Similarly, Nigeria’s Minister of State for Petroleum Resources, Timipre Sylva, is optimistic that, despite the hurdles, his country would make exceptional development in the oil and gas sector. Nigerian President Muhammadu Buhari signed the long-awaited Petroleum Business Bill last year, opening up new opportunities for the industry.
The bill’s passage is considered to be critical in addressing the Nigerian National Petroleum Corporation’s (NNPC) inefficiencies, which range from tardy approval for oil projects to financial constraints that limit its capacity to seek public-private partnerships.
The act will also assist safeguard the environment and the interests of host communities, facilitate economic diversification in Nigeria, and, most importantly, improve transparency in Nigeria’s petroleum resource administration.
Commenting on the development, Sylva noted that “With the Petroleum Industry Act (PIA), Nigeria has set the stage for increased investments in the sector. We now have a law that governs the sector and creates confidence in the minds of potential investors, I am confident that we will make unprecedented progress in the coming years”.
Dr. Emmanuel Ibe Kachikwu, former Nigerian Minister of State for Petroleum Resource thinks that the “African continent remains one of the most unexplored places on Earth for oil and gas deposits. Yet, between 2011 and 2020, an estimated 61 billion BOE (barrel oil equivalent) of energy resources were discovered, suggesting the continent holds even greater value beneath its surface,” he noted.

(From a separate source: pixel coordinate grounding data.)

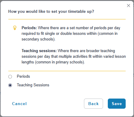This screenshot has height=117, width=134.
Task: Click the 'common in primary schools' text
Action: [60, 62]
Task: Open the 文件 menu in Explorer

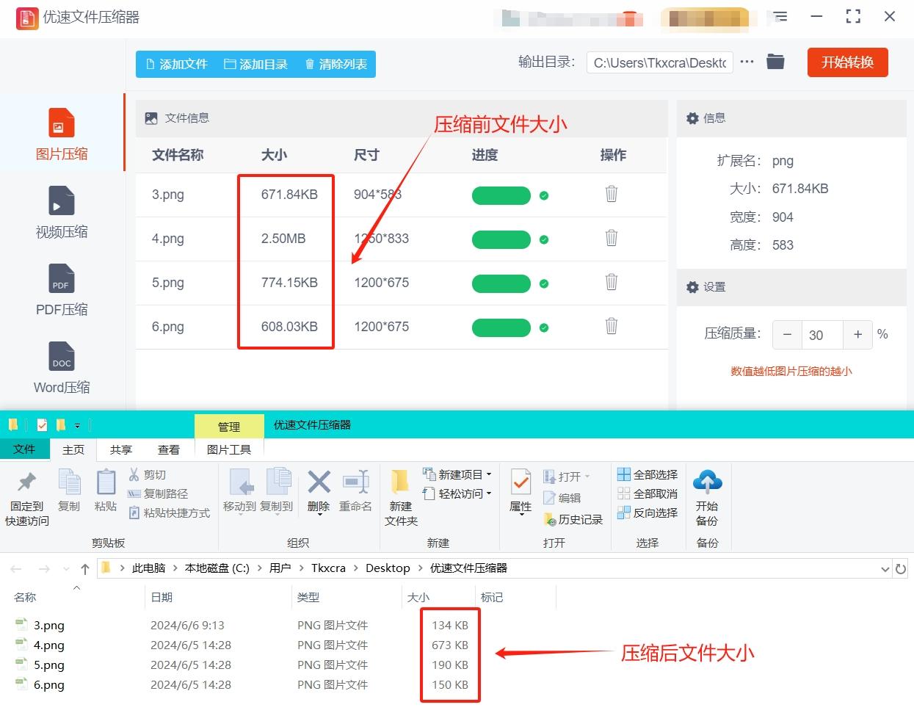Action: click(x=24, y=449)
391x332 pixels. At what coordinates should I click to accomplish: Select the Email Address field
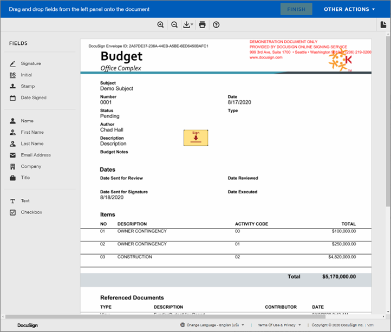(x=35, y=155)
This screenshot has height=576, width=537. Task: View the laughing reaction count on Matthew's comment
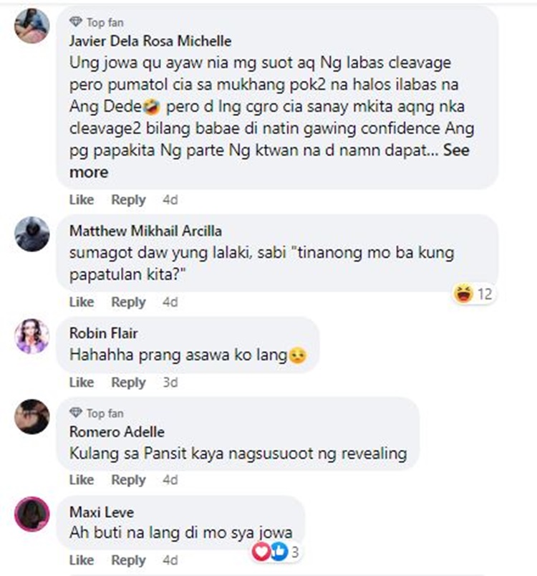(473, 294)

Even as he is of the opinion that renewable technologies will not be capable of carrying the main energy load required to develop and progress Africa out of poverty, he acknowledges the potential of cleaner, green energy solutions.

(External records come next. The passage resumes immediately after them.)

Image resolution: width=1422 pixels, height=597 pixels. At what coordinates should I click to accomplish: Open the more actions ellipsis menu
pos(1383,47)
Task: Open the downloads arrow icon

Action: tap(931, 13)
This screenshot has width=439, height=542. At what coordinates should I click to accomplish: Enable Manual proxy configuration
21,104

In her own submission, Deborah Ramalope, head of climate policy analysis at Climate Analytics posits that Africa has not been able to acquire the kind of investment it needs to enable low-carbon growth because of the current climate finance infrastructure.

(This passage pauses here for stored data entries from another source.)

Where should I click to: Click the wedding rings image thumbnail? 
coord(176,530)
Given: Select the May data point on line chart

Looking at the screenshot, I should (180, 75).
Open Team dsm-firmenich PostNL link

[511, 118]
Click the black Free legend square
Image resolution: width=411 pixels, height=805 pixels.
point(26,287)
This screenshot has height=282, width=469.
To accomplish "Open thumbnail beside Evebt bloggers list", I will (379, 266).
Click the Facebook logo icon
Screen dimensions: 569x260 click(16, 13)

For Africa, and other developing regions, the ability to build renewables-based, sustainable economies is very dependent on other countries support. The majority of the world’s least developed countries, 33 in total, are in Africa, showing the region’s development challenges.
If properly implemented, a finance agreement between South Africa and the United States, the United Kingdom, France, Germany, and the European Union announced at last year’s UN COP26 climate summit might serve as a precedent for future help to Africa and other developing countries.
Meanwhile, the vast majority of Africans are without electricity. It is nearly impossible to attract investments without energy.
The region has a significant possibility to build its businesses directly on renewable energy sources rather than relying on fossil fuels. The first approach is to include climate change into low-carbon economic growth plans and put them into action with effective legislation.